# Reshaping and Pivot Tables

Doc Sources: 
* https://pandas.pydata.org/pandas-docs/stable/generated/pandas.pivot_table.html    
* https://pandas.pydata.org/pandas-docs/stable/reshaping.html

While pivot() provides general purpose pivoting with various data types (strings, numerics, etc.), pandas also provides pivot_table() for pivoting with aggregation of numeric data.

The function pivot_table() can be used to create spreadsheet-style pivot tables. See the cookbook for some advanced strategies.

It takes a number of arguments:

* data: a DataFrame object.
* values: a column or a list of columns to aggregate.
* index: a column, Grouper, array which has the same length as data, or list of them. Keys to group by on the pivot * table index. If an array is passed, it is being used as the same manner as column values.
* columns: a column, Grouper, array which has the same length as data, or list of them. Keys to group by on the * pivot table column. If an array is passed, it is being used as the same manner as column values.
* aggfunc: function to use for aggregation, defaulting to numpy.mean.

In [None]:
import pandas as pd
import numpy as np

In [None]:
# One best practice is to ask questions about the dataset before moving into modeling:

# * what age group does have more balance or any other interesting column.
# * what AGE group have the most balance of the cards/accounts. 
# * etc.

In [None]:
# read in the csv file aka dataframe creation

url_data = "https://raw.githubusercontent.com/sb0709/bootcamp_KSU/master/Data/data.csv"
data = pd.read_csv(url_data,sep=',') # for specify the index we use here the colums "0" when reading the data: , index_col=0

In [None]:
#check the dataframe shape.

print(data.shape) # to can get the shape of our dataframe, so we have 1k observations and 11 columns(variables)

print(data.head()) # to can see the top 5 observations from our dataset

print(data.describe())

# Simple explanation of what is the structure of the "pivot_table" and "pivot"

* data is self explanatory - it's the DataFrame you'd like to use
* index is the column, grouper, array (or list of the previous) you'd like to group your data by. It will be displayed in the index column (or columns, if you're passing in a list)
* values (optional) is the column you'd like to aggregate. If you do not specify this then the function will aggregate all numeric columns.

In [None]:
# sort data in pandas example

data.sort_values(['AGE', "DELQID"], ascending=[True, False], inplace=True)

In [None]:
# here is sorted dataframe used for the pivot_table creation

data[['goodbad', 'AGE_groups', 'DELQID', 'TRADES']].head()

In [None]:
#or cab be used mean or any other numpy valid aggregation function and multiple index as well and here we don't specify the colun so be
# One way to look at our data is single index and we use values as a "count" 
# This way we are see that "bad" has 813 TRADES and "good" has 187 TRADES 

pd.pivot_table(data,index=['goodbad'], values=['TRADES'], aggfunc='count') 

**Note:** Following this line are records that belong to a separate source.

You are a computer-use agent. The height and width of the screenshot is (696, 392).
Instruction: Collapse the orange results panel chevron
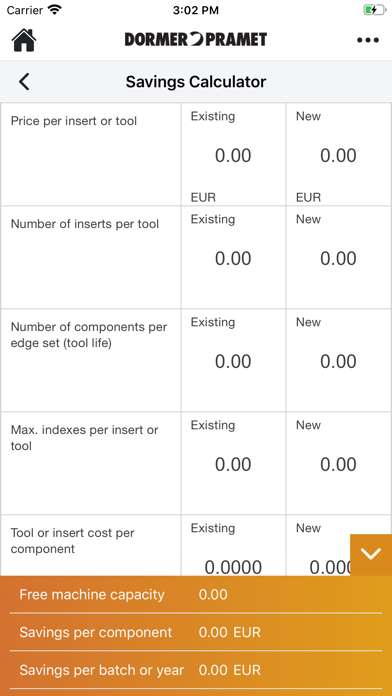pyautogui.click(x=371, y=554)
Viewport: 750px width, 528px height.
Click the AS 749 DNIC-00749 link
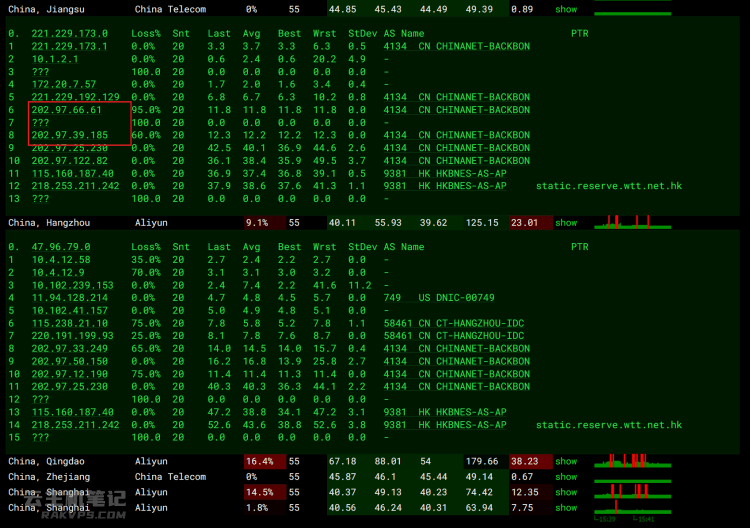tap(439, 298)
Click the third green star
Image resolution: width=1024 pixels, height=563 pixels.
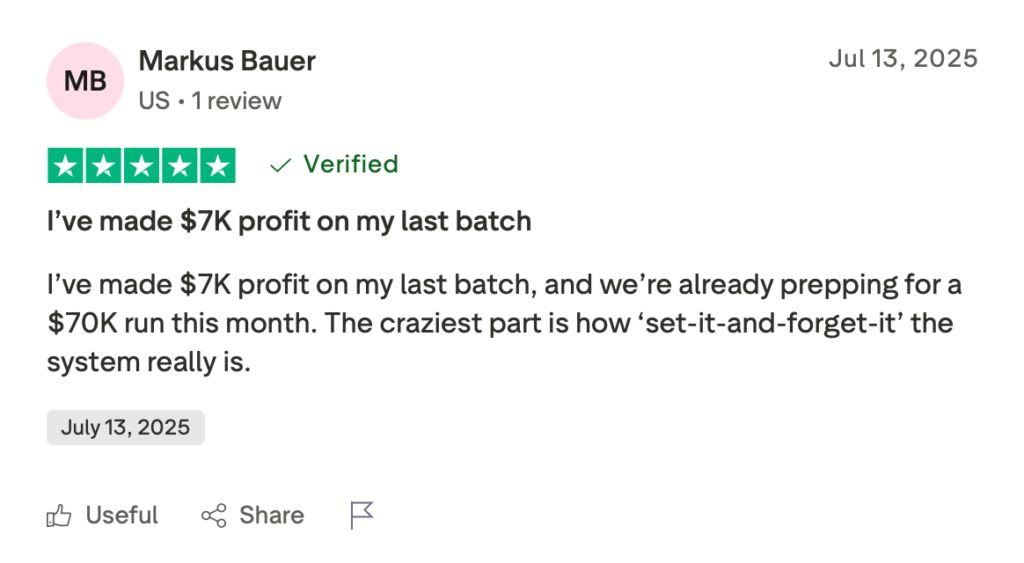tap(141, 166)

# One approach of visualisation we can use as the 'count' aggregation function and we use here single index

# Another way is to use the "columns" parameter to can better display the data 

In [None]:
# use as the 'count' aggregation function and we use here single index

# Another way is to use the "columns" parameter to can better display the data 

pd.pivot_table(data, index=['goodbad'], columns=['AGE_groups'], values=['TRADES'], aggfunc='count')

# Other visualisation we can use as the 'count' aggregation function and we use here single index and 2 or more columns passed to 'values' parameter. 


In [None]:
# use as the 'count' aggregation function and we use here single index and 2 or more columns passed to 'values' parameter. 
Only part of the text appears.